REQUIRED TASKS:
[a] In the article on Kazakstan and the Eurasian Economic Union, on what date did civil society activists launch the Anti-Eurasian Union movement?
[b] Restate the passage of the article on Kazakstan and the Eurasian Economic Union starting at "On March 4, a" and ending at "in January 2015.", with "rally" changed to "demonstration".
[c] Carry on the article about Kazakstan and the Eurasian Economic Union from its last sentence.

TEXT EXCERPT:
Appeal of Russian Embrace Fades in Kazakstan

Even pro-government politicians are beginning to speak out against regional integration project.

Appeal of Russian Embrace Fades in Kazakstan

Even pro-government politicians are beginning to speak out against regional integration project.

Russia’s annexation of Crimea has strengthened a groundswell of opposition to Kazakstan joining the proposed Eurasian Economic Union.

The sense of alarm at Moscow’s treatment of Ukraine has been heightened by Russian nationalist demands for the reconquest of parts of northern Kazakstan with a large Slavic population.

In 2010, Russia, Kazakstan and Belarus entered into the Customs Union, followed in 2012 by the creation of a common economic market encompassing some 170 million people. The Customs Union allowed free movement of goods among the three member states, while the common market standardised external tariffs and enabled the free movement of capital, services and labour.

Armenia and Kyrgyzstan are both moving towards Customs Union membership, Tajikistan has expressed an interest, but other former Soviet states are steering clear of it.

The Eurasian Economic Union would take integration a step further, with common policies in key areas like trade, transport and energy.

Russia has in the past suggested a degree of political integration, with a parliament for member states of the new bloc. This idea has been consistently rejected by Kazak president Nursultan Nazarbaev.

Meanwhile, the interim government in Kiev is heading in the opposite direction. Last week, it announced that Ukraine was leaving the Commonwealth of Independent States, the original post-Soviet grouping.

The Kazak government has struggled to formulate a strong policy on the Russia-Ukraine crisis. On March 3, two days after Russia’s parliament approved the troop deployment in Crimea, the Kazak foreign ministry called for a “responsible approach” and the avoidance of actions liable to “provoke a further escalation of the crisis". As events gathered pace, with a referendum held in Crimea on March 16 and formal annexation by Russia by the end of the week, Kazakstan changed its position. Its foreign ministry said the referendum was a true expression of Crimeans’ wishes, and it expressed “understanding” for Russia’s absorption of a Ukrainian territory.

Those already worried about the planned Eurasian Economic Union have had their fears confirmed by recent developments in Ukraine.

On March 4, a group of civil society activists in Kazakstan launched a movement called the Anti-Eurasian Union. At a press conference organised by activists who included Janbolat Mamay, head of the Rukh Pen Til NGO, media activist Inga Imanbay and political analyst Aidos Sarym, the group appealed to people to come to a rally on April 12 protest and voice their opposition to Eurasian Economic Union accession.

Anti-Eurasian Union members expressed particular concern about President Nazarbaev’s forthcoming meeting with Russian president Vladimir Putin and Belarus’s Alexander Lukashenko, at which they will discuss a final text for the Eurasian Economic Union treaty. That document is supposed to be ready by May, and Kazakstan would join in January 2015.

“Above all, we are concerned that documents are being drafted in secret, behind closed doors, without open debate or public consultation,” a press release issued after the meeting said.

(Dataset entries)
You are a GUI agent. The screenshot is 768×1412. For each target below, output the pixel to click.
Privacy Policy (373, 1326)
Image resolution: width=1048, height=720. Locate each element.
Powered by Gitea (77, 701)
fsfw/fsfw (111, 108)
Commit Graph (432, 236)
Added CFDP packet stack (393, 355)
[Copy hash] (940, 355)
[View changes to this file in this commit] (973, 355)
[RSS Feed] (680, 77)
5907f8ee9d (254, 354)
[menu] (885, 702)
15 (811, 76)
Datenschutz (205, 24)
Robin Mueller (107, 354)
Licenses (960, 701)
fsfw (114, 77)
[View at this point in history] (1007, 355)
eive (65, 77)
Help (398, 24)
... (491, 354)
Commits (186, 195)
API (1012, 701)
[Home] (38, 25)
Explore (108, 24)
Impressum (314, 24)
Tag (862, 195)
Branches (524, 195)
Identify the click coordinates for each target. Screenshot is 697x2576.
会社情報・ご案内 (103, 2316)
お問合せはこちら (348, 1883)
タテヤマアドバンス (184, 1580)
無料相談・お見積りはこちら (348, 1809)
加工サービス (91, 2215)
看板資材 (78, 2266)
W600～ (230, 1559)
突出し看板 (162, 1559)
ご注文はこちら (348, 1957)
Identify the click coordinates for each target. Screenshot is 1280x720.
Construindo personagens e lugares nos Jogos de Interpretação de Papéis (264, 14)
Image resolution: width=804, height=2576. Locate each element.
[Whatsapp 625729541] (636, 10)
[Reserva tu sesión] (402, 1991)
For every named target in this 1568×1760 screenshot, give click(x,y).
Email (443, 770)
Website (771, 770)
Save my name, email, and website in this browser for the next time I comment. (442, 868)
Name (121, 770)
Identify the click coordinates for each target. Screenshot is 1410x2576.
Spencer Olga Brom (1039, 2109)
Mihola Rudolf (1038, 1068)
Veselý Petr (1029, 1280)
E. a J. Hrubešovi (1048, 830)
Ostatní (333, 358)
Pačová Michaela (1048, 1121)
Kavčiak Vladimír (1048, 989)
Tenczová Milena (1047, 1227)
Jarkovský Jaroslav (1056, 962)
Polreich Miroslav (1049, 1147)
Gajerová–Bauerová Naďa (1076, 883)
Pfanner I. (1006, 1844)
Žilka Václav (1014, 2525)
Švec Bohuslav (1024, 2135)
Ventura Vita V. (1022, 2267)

EXPECTED RESPONSES:
[a] March 4

[b]
On March 4, a group of civil society activists in Kazakstan launched a movement called the Anti-Eurasian Union. At a press conference organised by activists who included Janbolat Mamay, head of the Rukh Pen Til NGO, media activist Inga Imanbay and political analyst Aidos Sarym, the group appealed to people to come to a demonstration on April 12 protest and voice their opposition to Eurasian Economic Union accession.

Anti-Eurasian Union members expressed particular concern about President Nazarbaev’s forthcoming meeting with Russian president Vladimir Putin and Belarus’s Alexander Lukashenko, at which they will discuss a final text for the Eurasian Economic Union treaty. That document is supposed to be ready by May, and Kazakstan would join in January 2015.

[c]
Mamay told IWPR that he and his fellow-activists were determined to pursue their campaign.

Referring to restrictive laws which penalise people for taking part in unauthorised public meetings, Mamay said, “If they are going to take us to court and lock us up, let them do that. Personally, I am prepared to do whatever it takes to protect the independence and sovereignty of our country.”

Suggestions by some radical Russian politicians that Kazakstan deserves similar treatment to Ukraine have done nothing to assuage concerns about a possible new regional order.

Kazakstan has a sizeable Russian community concentrated in its northern regions along a 7,000-kilometre border with Russia. Although many emigrated to Russia in the years after Kazakstan became independent in 1991, they are still the second-largest ethnic group, accounting for just over a fifth of the 17-million-strong population.

In a February 21 post on his Facebook page, Russian opposition politician Eduard Limonov, head of the Other Russia party, called on the Kremlin to consider annexing these northern regions of Kazakstan.

Speaking at a public gathering two days later, nationalist politician Vladimir Zhirinovsky, head of the Liberal Democratic Party, went further, arguing that Moscow should bring all five Central Asian states back under its rule.

The new mood in Russia is not lost on Kazakstan’s politicians. Leading opposition figure Amirjan Kosanov told IWPR that in Kazakstan, the annexation of Crimea and plans to push ahead with the Eurasian Economic Union are both being seen as signs of Russian imperial thinking.

As far as the Putin administration is concerned, the former Soviet republics are just “regions subordinate to Moscow”, Kosanov said. “The Kremlin’s long-term plans have already been drafted.”

Even pro-government politicians are now openly voicing concern about the dangers to Kazakstan.

A member of the governing Nur Otan party, Murat Abenov, has become a vocal critic of Russia in interviews and social media posts.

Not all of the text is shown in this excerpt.